The algorithm runs in linear time with respect to the number of employees, which fits comfortably within the 3-second limit for n ≤ 2000.

Test Cases

import sys, io

def run(inp: str) -> str:
    sys.stdin = io.StringIO(inp)
    sys.setrecursionlimit(3000)
    
    n = int(input())
    managers = [int(input()) - 1 for _ in range(n)]

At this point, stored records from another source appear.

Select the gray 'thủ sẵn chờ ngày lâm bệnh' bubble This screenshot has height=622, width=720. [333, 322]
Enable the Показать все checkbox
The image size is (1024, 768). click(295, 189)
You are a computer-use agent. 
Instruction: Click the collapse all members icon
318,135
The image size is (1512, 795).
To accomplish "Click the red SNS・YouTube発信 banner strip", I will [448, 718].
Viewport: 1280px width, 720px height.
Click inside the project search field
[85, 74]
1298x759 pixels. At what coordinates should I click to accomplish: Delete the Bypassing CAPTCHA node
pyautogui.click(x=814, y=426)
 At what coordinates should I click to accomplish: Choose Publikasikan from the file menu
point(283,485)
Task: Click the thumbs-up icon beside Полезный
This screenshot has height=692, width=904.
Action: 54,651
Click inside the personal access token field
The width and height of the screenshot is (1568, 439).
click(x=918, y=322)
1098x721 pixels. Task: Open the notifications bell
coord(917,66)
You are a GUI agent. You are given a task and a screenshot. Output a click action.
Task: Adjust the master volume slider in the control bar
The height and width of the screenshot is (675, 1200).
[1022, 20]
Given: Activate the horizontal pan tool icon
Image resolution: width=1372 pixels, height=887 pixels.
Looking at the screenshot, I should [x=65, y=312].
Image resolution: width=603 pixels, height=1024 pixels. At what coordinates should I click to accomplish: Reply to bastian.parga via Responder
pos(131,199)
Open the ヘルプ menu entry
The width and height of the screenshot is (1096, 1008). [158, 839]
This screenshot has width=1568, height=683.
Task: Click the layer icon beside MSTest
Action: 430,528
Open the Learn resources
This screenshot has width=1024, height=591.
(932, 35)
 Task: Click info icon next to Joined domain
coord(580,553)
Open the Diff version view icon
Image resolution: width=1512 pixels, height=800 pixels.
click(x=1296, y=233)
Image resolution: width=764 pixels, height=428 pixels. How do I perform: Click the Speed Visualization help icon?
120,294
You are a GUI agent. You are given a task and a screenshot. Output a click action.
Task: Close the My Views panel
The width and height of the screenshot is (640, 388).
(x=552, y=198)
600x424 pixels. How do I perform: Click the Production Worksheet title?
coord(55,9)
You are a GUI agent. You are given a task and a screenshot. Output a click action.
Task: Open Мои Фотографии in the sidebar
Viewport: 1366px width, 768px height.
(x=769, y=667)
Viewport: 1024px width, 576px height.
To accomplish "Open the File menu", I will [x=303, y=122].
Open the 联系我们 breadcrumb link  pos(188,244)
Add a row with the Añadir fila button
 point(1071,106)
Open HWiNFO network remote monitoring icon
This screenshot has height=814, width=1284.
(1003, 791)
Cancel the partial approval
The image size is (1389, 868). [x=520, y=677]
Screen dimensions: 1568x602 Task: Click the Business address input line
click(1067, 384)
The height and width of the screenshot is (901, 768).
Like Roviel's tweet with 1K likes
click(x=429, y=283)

    children = [[] for _ in range(n)]
    roots = []
    for i in range(n):
        if managers[i] == -2:
            roots.append(i)
        else:
            children[managers[i]].append(i)

    def dfs(node):
        if not children[node]:
            return 1
        depth = 0
        for child in children[node]:
            depth = max(depth, dfs(child))
        return depth + 1

    max_depth = 0
    for root in roots:
        max_depth = max(max_depth, dfs(root))
    return str(max_depth)

# provided sample
assert run("5\n-1\n1\n2\n1\n-1\n") == "3", "sample 1"

# custom cases
assert run("4\n-1\n-1\n-1\n-1\n") == "1", "all independent"
assert run("3\n-1\n1\n2\n") == "3", "single chain"
assert run("6\n-1\n1\n1\n2\n2\n-1\n") == "3", "multiple small trees"
assert run("1\n-1\n") == "1", "single employee"
assert run("2\n1\n-1\n") == "2", "two employees, manager first"
Test input Expected output What it validates
4\n-1\n-1\n-1\n-1\n 1 All independent employees
3\n-1\n1\n2\n 3 Single chain, depth equals n
6\n-1\n1\n1\n2\n2\n-1\n 3 Multiple trees, correct max height
1\n-1\n 1 Minimum input size
2\n1\n-1\n 2 Manager listed first, order doesn't matter

Edge Cases

If all employees are independent, the DFS correctly returns 1 for each root, and the max_depth is 1, which is the correct minimal group count. In a single long chain, each employee forms a separate level, and DFS correctly computes the chain length. If multiple trees exist, the algorithm tracks the maximum depth across all roots, ensuring the correct number of groups even when trees differ in height.